*Instructions for the task:* Lay out the stretch of records from the line containing "Where should I click to: Click the Management" through the line containing "coord(27,157)" as a JSON list of strings, one string per line and no blank lines. Leave the pictures out.

*Listed records:*
** BEGIN **

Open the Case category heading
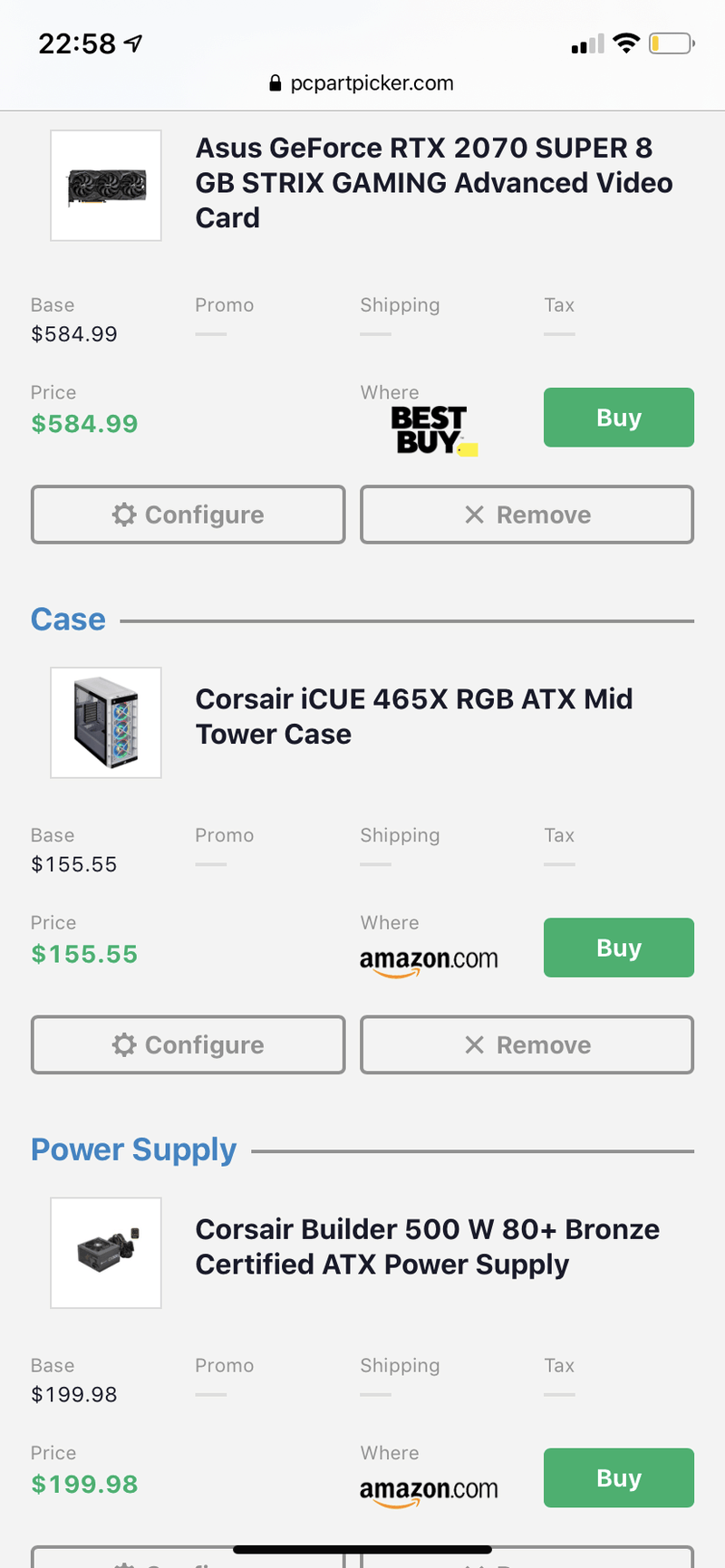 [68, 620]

** END **
** BEGIN **

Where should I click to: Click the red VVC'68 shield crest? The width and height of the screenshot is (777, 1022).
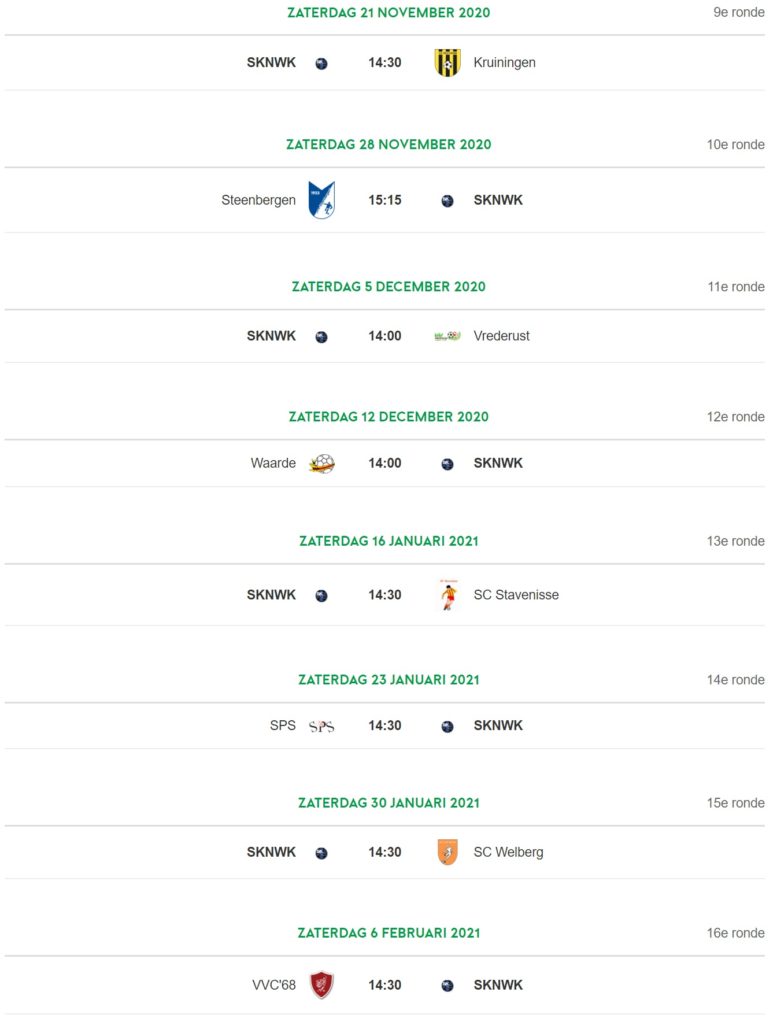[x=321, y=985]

** END **
** BEGIN **

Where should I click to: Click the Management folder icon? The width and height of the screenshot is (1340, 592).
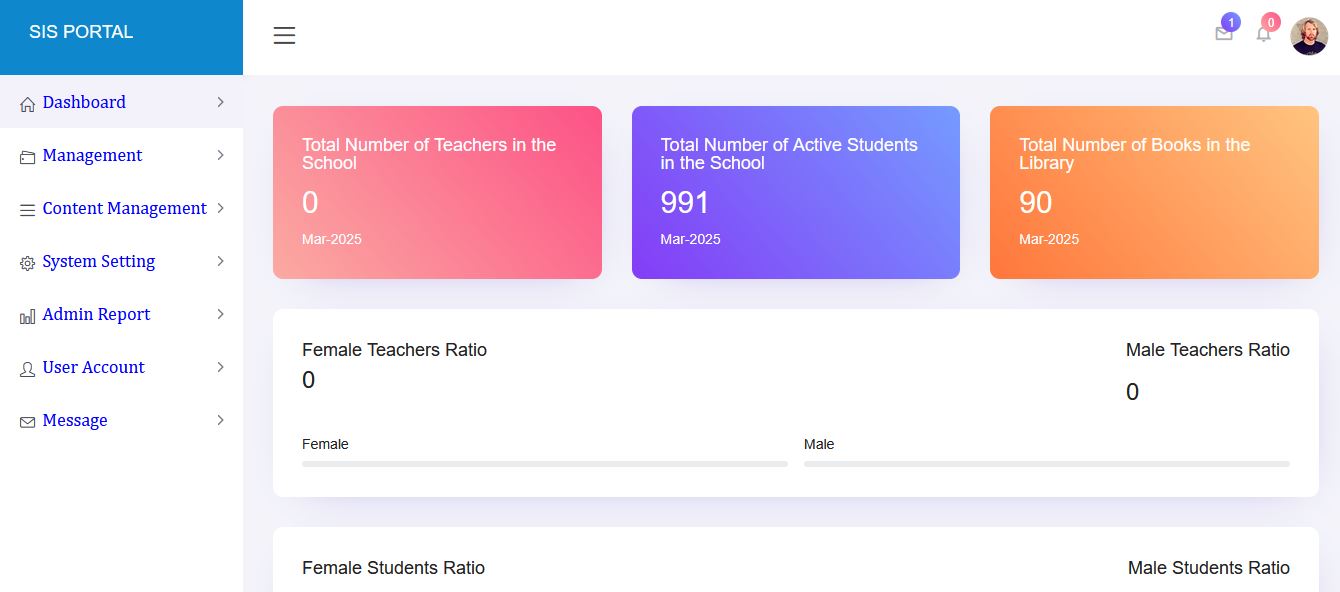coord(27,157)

** END **

*Expected answer:*
[
  "Where should I click to: Click the Management folder icon? The width and height of the screenshot is (1340, 592).",
  "coord(27,157)"
]